BACKGROUND: Previous studies have established a correlation between coronary artery calcification (CAC) measured by ECG-gated chest computed tomography (CT) and cardiovascular disease. Recent reports which included asymptomatic patients suggest that CAC measured on non-ECG gated CT is similarly associated with cardiovascular risk. This study investigates the correlation between the Framingham Risk Score (FRS) and an incidental finding of CAC on a non-gated chest CT performed for non-cardiac indications in young and seemingly healthy adults.

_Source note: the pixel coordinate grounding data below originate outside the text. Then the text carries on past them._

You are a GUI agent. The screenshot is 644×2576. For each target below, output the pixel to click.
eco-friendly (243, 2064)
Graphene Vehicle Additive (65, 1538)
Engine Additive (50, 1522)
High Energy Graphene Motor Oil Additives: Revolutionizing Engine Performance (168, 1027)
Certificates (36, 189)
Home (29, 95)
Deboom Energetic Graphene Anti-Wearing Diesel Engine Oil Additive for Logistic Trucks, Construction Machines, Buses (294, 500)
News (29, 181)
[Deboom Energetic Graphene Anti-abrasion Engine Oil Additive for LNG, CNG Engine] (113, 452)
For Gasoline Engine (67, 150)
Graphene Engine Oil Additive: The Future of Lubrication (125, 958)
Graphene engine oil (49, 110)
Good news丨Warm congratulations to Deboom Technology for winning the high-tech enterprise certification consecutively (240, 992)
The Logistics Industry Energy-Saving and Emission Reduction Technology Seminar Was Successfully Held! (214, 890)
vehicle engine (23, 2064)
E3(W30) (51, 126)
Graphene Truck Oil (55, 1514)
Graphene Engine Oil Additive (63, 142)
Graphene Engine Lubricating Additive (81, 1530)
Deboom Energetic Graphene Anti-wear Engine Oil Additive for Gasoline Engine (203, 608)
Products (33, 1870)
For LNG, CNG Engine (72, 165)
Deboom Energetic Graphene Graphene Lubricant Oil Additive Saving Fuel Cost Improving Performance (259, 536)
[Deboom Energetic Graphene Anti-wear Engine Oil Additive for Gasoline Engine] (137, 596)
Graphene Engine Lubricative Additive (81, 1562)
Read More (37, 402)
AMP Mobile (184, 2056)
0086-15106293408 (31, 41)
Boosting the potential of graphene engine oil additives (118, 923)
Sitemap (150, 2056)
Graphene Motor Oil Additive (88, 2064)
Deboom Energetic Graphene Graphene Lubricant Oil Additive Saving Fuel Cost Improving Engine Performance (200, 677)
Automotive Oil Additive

METHODS: A cross-sectional study that included 162 CT scans performed in young patients aged 18-50 years old for non-cardiac indications in our institution was conducted. CAC score (CACS) was calculated using the Agatston method. FRS was calculated and compared to the CACS using three different approaches. The correlations between the CACS and several specific factors (i.e. age, body mass index, smoking, statins, etc.), were also evaluated.
RESULTS: Mean age of patients was 36.43 year old and 105 (64.8%) were male. We found a significant positive correlation between the CACS and the FRS in all three approaches (p<0.05). Increased age, smoking and statin use were the only individual factors clearly associated with an increase in CACS (p = 0.002, p = 0.045 and p = 0.009, respectively).
CONCLUSION: This is the first report indicating that incidental CACS identified in non-gated MDCT is also associated with cardiovascular risk evaluated by FRS in a young population. Our findings suggest that young asymptomatic individuals with incidental CAC should be seriously evaluated for cardiovascular risk factors despite presumption of belonging to a low cardiovascular risk category.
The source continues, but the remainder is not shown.